Leaders of American foreign policy remained convinced that the Soviet Union, which was founded by Soviet Russia in 1922, was a hostile threat to American values. Republican Secretary of State Charles Evans Hughes rejected recognition, telling labor union leaders that, "those in control of Moscow have not given up their original purpose of destroying existing governments wherever they can do so throughout the world."[29] Under President Calvin Coolidge, Secretary of State Frank B. Kellogg warned that the Kremlin's international agency, the Communist International (Comintern) was aggressively planning subversion against other nations, including the United States, to "overthrow the existing order."[30] Herbert Hoover in 1919 warned Woodrow Wilson that, "We cannot even remotely recognize this murderous tyranny without stimulating action is to radicalism in every country in Europe and without transgressing on every National ideal of our own."[31] Inside the U.S. State Department, the Division of Eastern European Affairs by 1924 was dominated by Robert F. Kelley, a dedicated opponent of communism who trained a generation of specialists including George Kennan and Charles Bohlen.[32]

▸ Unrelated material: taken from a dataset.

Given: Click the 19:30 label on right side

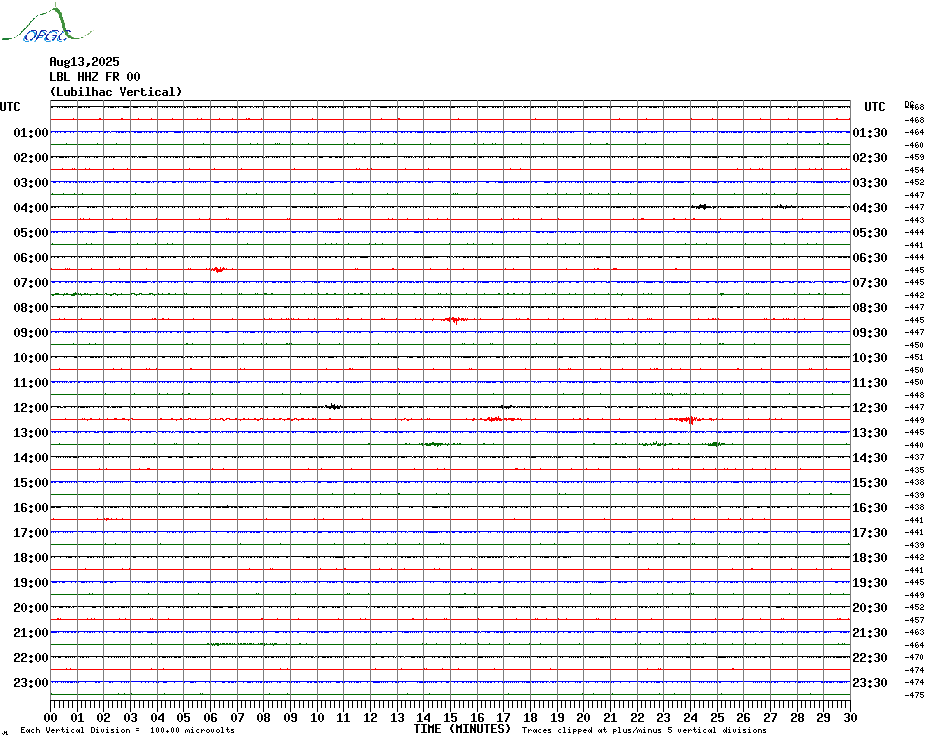Looking at the screenshot, I should [870, 583].
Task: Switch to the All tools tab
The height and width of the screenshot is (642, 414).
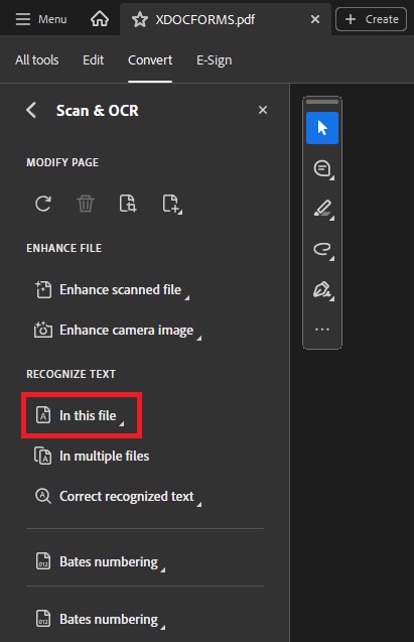Action: coord(37,60)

Britain and other Western powers—unlike the United States—did business and sometimes recognized the new Soviet Union. Outside Washington, there was some American support for renewed relationships, especially in terms of technology.[33] Henry Ford, committed to the belief that international trade was the best way to avoid warfare, used his Ford Motor Company to build a truck industry and introduce tractors into Russia. Architect Albert Kahn became a consultant for all industrial construction in the Soviet Union in 1930.[34] By 1933, the American business community, as well as newspaper editors, were calling for diplomatic recognition. President Franklin D. Roosevelt used presidential authority to normalize relations in November 1933.[35] However, there was no progress on the Tsarist debts Washington wanted Moscow to repay. Expectations of expanded trade proved unrealistic. Historians Justus D. Doenecke and Mark A. Stoler note that, "Both nations were soon disillusioned by the accord."[36] Roosevelt named William Bullitt as ambassador from 1933 to 1936. Bullitt arrived in Moscow with high hopes for Soviet–American relations, but his view of the Soviet leadership soured on closer inspection. By the end of his tenure, Bullitt was openly hostile to the Soviet government, and he remained an outspoken anti-communist for the rest of his life.[37]
World War II
In the late 1930s, Joseph Stalin had worked with Foreign Minister Maxim Litvinov to promote popular fronts with capitalist parties and governments to oppose fascism, although their primary enemy was the so-called "social fascism" of rival socialist parties, which in part paved the way for the rise of the Nazis in Germany.[38][39] In 1939, after attempts to form a military alliance with Britain and France against Germany failed, the Soviet Union made a dramatic shift towards Nazi Germany.[40] Almost a year after Britain and France had concluded the Munich Agreement with Germany, the Soviet Union made agreements with Germany as well, both militarily and economically during extensive talks. Unlike the case of Britain and France, the Soviet Union's agreement with Germany, the Molotov–Ribbentrop Pact (signed on 23 August 1939), included a secret protocol that paved the way for the Soviet invasion of Eastern European states and occupation of their territories.[41][42] The pact made possible the Soviet occupation of Lithuania, Latvia, Estonia, Bessarabia, Northern Bukovina, and the Hertsa region, and eastern Poland.[43]
In late November 1939, unable to coerce the Republic of Finland by diplomatic means into moving its border 25 kilometres (16 mi) back from Leningrad, Stalin ordered the invasion of Finland. On 14 December 1939, the Soviet Union was expelled from the League of Nations for invading Finland.[44][45][46] In June 1940, the Soviet Union forcibly annexed Estonia, Latvia, and Lithuania.[47]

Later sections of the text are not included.